Dans un avenir proche, un leader charismatique convoque les gangs de rue de New York. Quand il est tué, les guerriers sont accusés à tort et doivent maintenant se battre pour rentrer chez eux alors que tous les autres gangs les pourchassent…

Le film

[5/5]

Parmi la profusion de cinéastes américains ayant fait leurs armes ou officiant déjà derrière la caméra durant les années 70, seulement une poignée a réussi à aborder le grand tournant des années 80 (l’après-Star Wars) sans y laisser des plumes ou carrément leur âme. Quelques maestros ont certes su confirmer tout le bien que l’on pouvait penser d’eux, mais dans de nombreux cas (De Palma, Coppola…), le meilleur n’était déjà plus « à venir » mais se situait avant la décennie 80. Certains cinéastes cependant sont parvenus à évoluer, à avancer avec leur temps, et même à bonifier leur cinéma, nous livrant avec une étonnante régularité une série de chefs d’œuvres étalés sur les deux décennies. On pense à Steven Spielberg, qui a toujours bénéficié de l’œil bienveillant de la critique et du public depuis ses débuts, à John Carpenter, dont le cinéma a été réhabilité assez tardivement par le Saint des Saints de la critique française Les Cahiers du Cinéma, et enfin à Walter Hill, toujours largement méprisé de l’intelligentsia cinéphile, mais dont le « gros œuvre » contient une série de films absolument formidables, qui obtiendront probablement un jour fort logiquement leur place au panthéon du septième Art comme autant de perles intemporelles. Le Bagarreur (1975), Les Guerriers de la nuit (1979), Sans retour (1981), Les Rues de feu (1984) et enfin Extreme prejudice (1987) – Cela fait déjà cinq chefs d’œuvres sur une période de douze ans. Plutôt pas mal pour cet élève et admirateur de Sam Peckinpah, surtout quand on considère en comparaison que le cinéma de « Savage » Sam s’est quant à lui effondré au tournant de la décennie 80.

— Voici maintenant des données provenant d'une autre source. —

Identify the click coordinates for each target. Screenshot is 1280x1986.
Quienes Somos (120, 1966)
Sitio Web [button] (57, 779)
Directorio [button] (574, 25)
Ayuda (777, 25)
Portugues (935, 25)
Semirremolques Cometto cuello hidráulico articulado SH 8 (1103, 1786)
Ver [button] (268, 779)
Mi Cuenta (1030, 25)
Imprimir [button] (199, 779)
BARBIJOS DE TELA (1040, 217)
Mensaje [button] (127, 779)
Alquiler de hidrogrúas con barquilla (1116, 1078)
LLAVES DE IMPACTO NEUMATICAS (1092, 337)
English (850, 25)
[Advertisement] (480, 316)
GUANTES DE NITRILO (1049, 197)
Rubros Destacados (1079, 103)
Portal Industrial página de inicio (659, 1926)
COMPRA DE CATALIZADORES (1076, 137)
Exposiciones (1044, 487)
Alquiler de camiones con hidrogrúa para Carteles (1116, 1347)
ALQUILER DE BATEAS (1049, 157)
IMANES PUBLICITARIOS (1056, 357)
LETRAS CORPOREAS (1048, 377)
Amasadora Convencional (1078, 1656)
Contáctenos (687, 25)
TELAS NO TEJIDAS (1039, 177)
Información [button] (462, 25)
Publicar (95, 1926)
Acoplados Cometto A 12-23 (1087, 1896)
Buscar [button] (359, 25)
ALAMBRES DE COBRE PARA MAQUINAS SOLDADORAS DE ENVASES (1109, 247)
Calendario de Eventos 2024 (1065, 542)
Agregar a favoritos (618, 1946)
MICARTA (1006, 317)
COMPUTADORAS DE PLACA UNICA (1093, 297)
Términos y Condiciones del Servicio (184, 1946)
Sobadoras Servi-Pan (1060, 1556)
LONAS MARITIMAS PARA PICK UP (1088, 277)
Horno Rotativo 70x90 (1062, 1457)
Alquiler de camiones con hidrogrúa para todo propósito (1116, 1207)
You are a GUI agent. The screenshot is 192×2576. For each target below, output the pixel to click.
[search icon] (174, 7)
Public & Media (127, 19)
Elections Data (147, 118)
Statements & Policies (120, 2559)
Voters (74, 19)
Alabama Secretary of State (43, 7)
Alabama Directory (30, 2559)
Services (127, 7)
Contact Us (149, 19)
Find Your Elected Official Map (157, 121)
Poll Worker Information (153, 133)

Classé X par la Commission de contrôle en France en 1979 (pour « incitation à la violence »), Les Guerriers de la Nuit avait dû être raccourci d’une dizaine de minutes pour enfin atteindre le circuit des salles traditionnelles en 1980. Il faudrait attendre l’été 1984 pour qu’il soit enfin autorisé dans sa version intégrale dans l’hexagone, et de nombreux gamins le découvrirent ensuite par le biais de la VHS. Tout au long des années 80, dans les cours de récré de France et de Navarre, on entendrait des gamins crier « Warriors ! Warriors ! La partie commence ! » – il ne faudrait pas longtemps au film de Walter Hill pour devenir une référence, doublée d’un authentique film-culte. A l’époque, si on se risquait à demander à un jeune cinéphile pourquoi il aimait autant Les Guerriers de la Nuit, sa réponse était simple : parce que ça tabasse. C’est un film qui tabasse, point. Un peu plus de quarante ans plus tard, on peut l’affirmer haut et fort : ça tabasse toujours autant. Mais avec le recul, on se rend davantage compte des qualités formelles du film de Walter Hill – et notamment de la façon dont le cinéaste est parvenu à faire de la ville de New York un labyrinthe mythologique, où les stations de métro se transforment en portes de l’Enfer et les terrains vagues en arènes antiques. Walter Hill filme la nuit comme une matière vivante, une peau moite qui colle aux personnages et les enferme dans une course sans fin. Les Warriors, accusés à tort du meurtre de Cyrus, doivent traverser la ville pour rentrer chez eux, du Bronx jusqu’à à Coney Island. Ce trajet, qui pourrait sembler banal, devient une odyssée urbaine, une épopée moderne où chaque gang croisé incarne une nouvelle épreuve.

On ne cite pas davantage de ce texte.